With the release of Executive Order 14091, “Furthering Advancing Racial Equity and Support for Underserved Communities Through The Federal Government,” the Biden administration has taken decisive new action to embed equitable decisionmaking and service delivery in the day-to-day practice of government. This latest executive order (EO) extends the mandate of Executive Order 13985, which called on agencies to create Equity Action Plans to assess obstacles to equity in their organizations.
The new EO requires agencies to formally establish equity teams led by senior designees reporting to the agency secretary and directs agencies to submit annual agency equity plans. The EO also tasks agency heads with integrating equity-advancing strategies across agency planning processes and seeking community input as plans are developed. These requirements aren’t merely additional tasks—they reflect principles of best-in-class organizational change management.
As the Domestic Policy Council (DPC) and the Office of Management and Budget (OMB) begin to implement the new EO, they can learn from and build on the first set of Equity Action Plans.
Our forthcoming analysis of those plans shows that large federal agencies charted paths toward the EO’s goals but hadn’t yet outlined detailed implementation plans.
Analysts with Urban’s Office of Race and Equity Research reviewed 24 agencies’ action plans and developed a rubric evaluating how well equity plan elements addressed 14 domains, including drivers of inequity, program or policy changes to incorporate equity, and implementation planning. Here’s what we found.
Enacting different types of equity
We categorized agency plans based on type of equity promised or delivered:
- Procedural equity relates to the fairness of processes, often in terms of access to services.
- Distributional equity relates to resource allocation and procurement that responds to a history of unequal treatment and outcomes.
- Structural equity relates to policies and the design of systems to minimize obstacles and change incentives in ways that promote equity.
We found most plans issued in 2022 included at least one major proposed action for each type. But overall, action plans focused more on procedural than distributional or structural equity proposals, which we suspect is because the 2021 EO provided more guidance on procedural matters, such as eligibility, rather than measurement of outcomes resulting from changes in eligibility rules.

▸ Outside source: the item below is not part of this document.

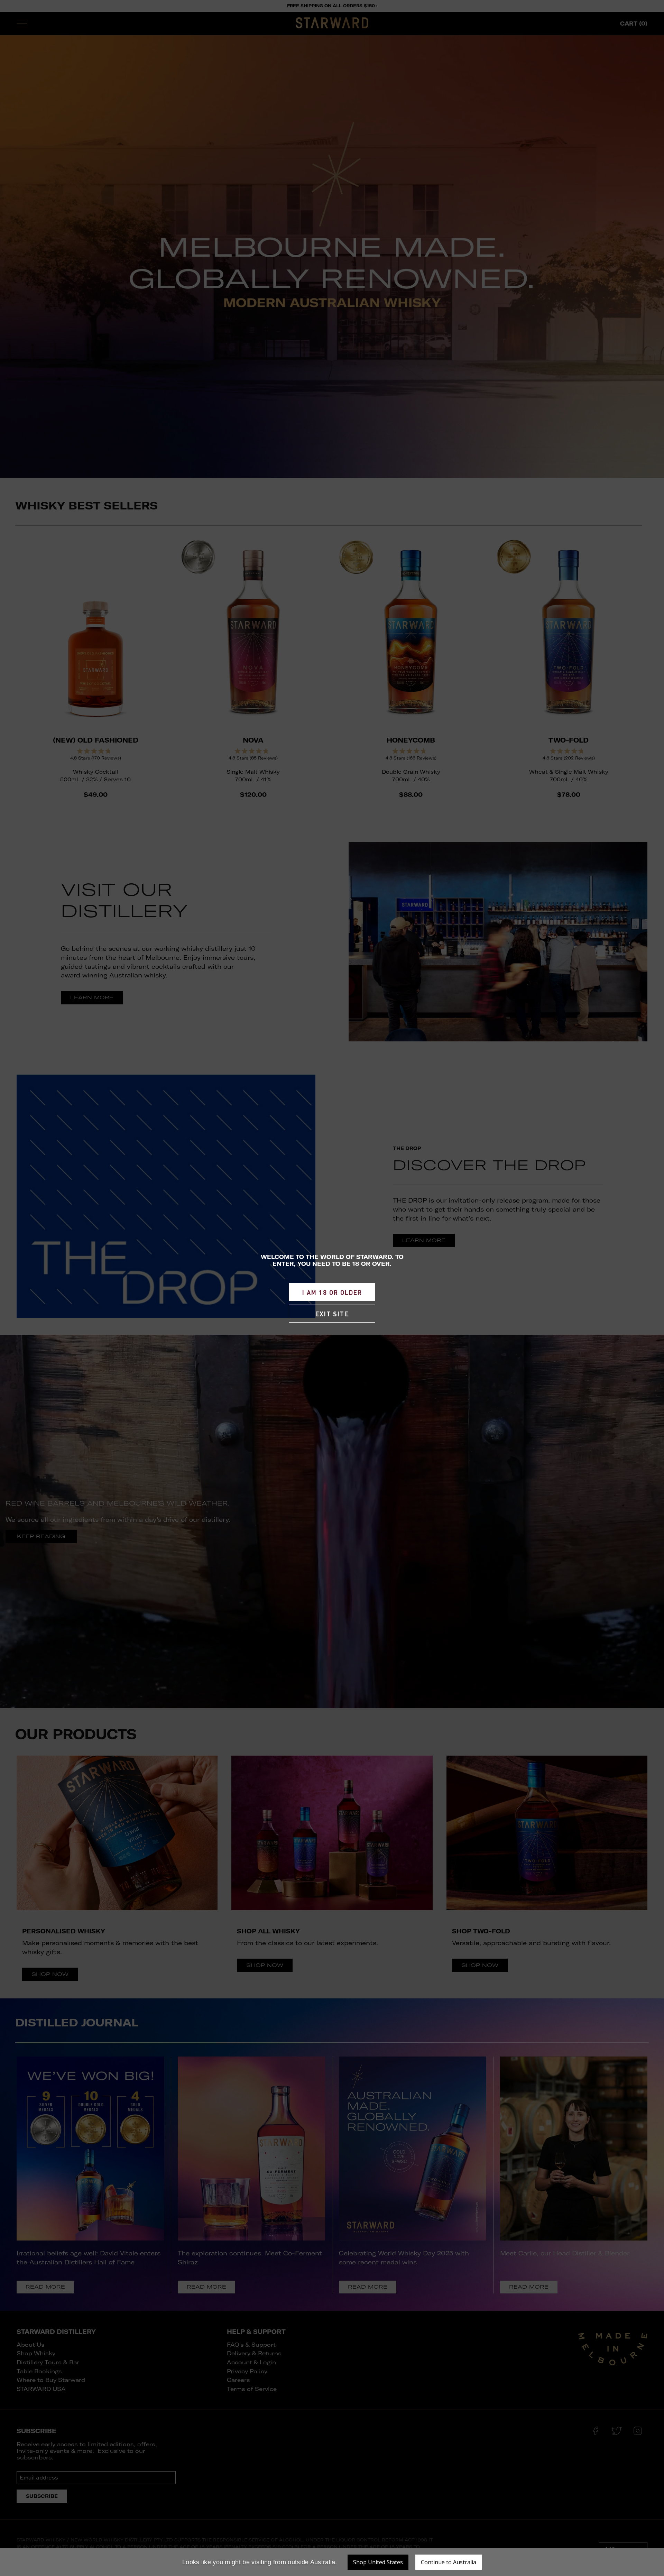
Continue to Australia (448, 2562)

For example, the US Department of Housing and Urban Development (HUD) indicated it would track the number of Fair Housing Act complaints “received, processed, and closed,” as well as cases referred and processed. This is a key output.
However, were HUD to focus on specific actions for expanding access to Federal Housing Authority loans, which have allowed more Black households to access homeownership, it could evaluate outcomes as well—like a decrease in the racial wealth gap, as homeownership contributes to the generational transmission of wealth.
As the new EO is implemented, the DPC and OMB can support agencies in moving from changes in process (procedural equity) to system-level strategies that include reallocation of resources (distributional equity) and policy change (structural equity). Agencies could then move beyond activity outputs and specify desired outcomes (like closing the employment gap by a certain percentage).
And to achieve those outcomes, agencies will need to diagnose and understand the structures and incentives that allowed unfair access and treatment to persist—and then change those structures.
The most compelling plans we reviewed clearly named obstacles to accessing services and situated those barriers in history. The Environmental Protection Agency’s (EPA’s) plan acknowledges that for decades, the decisions of the EPA and other regulators and officials contributed to the disproportionate pollution burden on people of color and underserved communities. The plan’s action step is clearly aligned with the barrier it seeks to mitigate: “EPA will develop a comprehensive framework for considering cumulative impacts in relevant EPA decisions and operationalize that framework in EPA’s policies, programs, and activities.”
Scoring performance
To measure progress, the federal government already uses various forms of scoring and reporting, including the Government Performance and Results Act, which requires agencies to set targets for desired outcomes and describe how they will meet them. This approach could extend to ensure a focus on equity in outcomes. Agencies could evaluate whether they’ve achieved goals equitably and what resources and actions are necessary to demonstrate population-level change.
Our analysis indicated that agency equity plans would benefit from a broader range of outcome metrics. The metrics specified in the plans don’t yet capture inequities or disproportionalities, such as quantifying the proportion of children who needed support services but hadn’t received them or how the proportion of successful applicants from a demographic group compares with the proportion of eligible applicants in that group. This could enable agencies to devise specific strategies or remedy programs to serve more people.
EOs as change management
No previous administration has undertaken a comprehensive all-of-government initiative to redress structural bias and discrimination. There will surely be debate among policymakers and governance experts on the extent EOs are a necessary complement to legislation, and whether EOs are the best instrument to comprehensively define and guide a cross-agency set of goals and actions.
Many systems and institutions were intentionally designed to disenfranchise, and undoing that damage requires system redesign. These EOs could provide a blueprint to reverse engineer systems to deliver inclusive outcomes for all.